Parents may have suggestions for primary care physicians or other health care professionals in helping patients identified by newborn blood spot screening. In a previous study of parents with children with hemoglobinopathies, experiences of parents suggested that the education from their primary physicians was insufficient.8 When parents of children identified as cystic fibrosis (CF) carriers were surveyed, they recommended “physicians be better informed of the details and implications of positive screening results for CF.”9 Future studies in the context of expanded screening may help determine recommendations specific to disorders included in newborn blood spot screening with MS/MS technology.

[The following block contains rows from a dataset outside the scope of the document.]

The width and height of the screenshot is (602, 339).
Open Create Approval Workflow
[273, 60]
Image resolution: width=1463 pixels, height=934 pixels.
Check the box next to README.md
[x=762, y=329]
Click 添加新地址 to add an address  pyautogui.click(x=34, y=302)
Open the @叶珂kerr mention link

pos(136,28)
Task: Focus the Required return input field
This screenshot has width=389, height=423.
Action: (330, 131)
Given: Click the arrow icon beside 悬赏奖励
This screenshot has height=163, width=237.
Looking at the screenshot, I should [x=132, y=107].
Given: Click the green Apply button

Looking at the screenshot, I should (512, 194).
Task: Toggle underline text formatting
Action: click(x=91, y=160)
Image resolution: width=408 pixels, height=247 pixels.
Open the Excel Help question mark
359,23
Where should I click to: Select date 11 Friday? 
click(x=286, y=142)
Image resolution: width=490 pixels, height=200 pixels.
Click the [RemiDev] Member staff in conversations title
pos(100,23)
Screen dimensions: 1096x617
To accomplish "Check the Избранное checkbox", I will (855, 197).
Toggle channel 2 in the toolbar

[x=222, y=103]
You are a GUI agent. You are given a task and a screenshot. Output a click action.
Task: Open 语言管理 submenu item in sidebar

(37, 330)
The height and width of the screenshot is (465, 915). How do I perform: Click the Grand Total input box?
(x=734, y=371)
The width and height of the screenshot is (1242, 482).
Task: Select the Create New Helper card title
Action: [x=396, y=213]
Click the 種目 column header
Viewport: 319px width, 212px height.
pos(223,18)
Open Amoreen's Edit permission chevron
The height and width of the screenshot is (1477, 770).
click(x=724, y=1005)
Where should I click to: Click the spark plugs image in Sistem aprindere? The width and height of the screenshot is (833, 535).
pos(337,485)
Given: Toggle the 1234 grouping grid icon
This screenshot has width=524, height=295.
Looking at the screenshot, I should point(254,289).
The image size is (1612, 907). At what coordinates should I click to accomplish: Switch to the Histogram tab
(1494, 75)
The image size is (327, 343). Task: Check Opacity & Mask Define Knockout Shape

The purposes of this study were to gather the primary care providers' perspective on information and format for newborn blood spot screening quick reference material, and assess their knowledge and satisfaction with genetic services and genetic counseling. The results suggest that physicians are interested in receiving additional material, and are satisfied with the genetic counseling their patients have received. The majority of physicians prefer a laminated information sheet with the practitioner procedure for abnormal newborn blood spot screening results; the newborn screening program protocol for abnormal results, a list of diseases screened for in newborn blood spot screening, and the disease treatment options and follow-up. While an overwhelming majority of the physicians were satisfied with genetic counseling, only half agreed with specified potential benefits of genetic services. Future public health efforts by newborn screening programs or genetics clinics that include education regarding benefits of genetic services may increase physician awareness and subsequent medical benefits for people with genetic diseases. These findings will assist future efforts of physician education and expansion of genetic services due to the incorporation of MS/MS technology in newborn blood spot screening.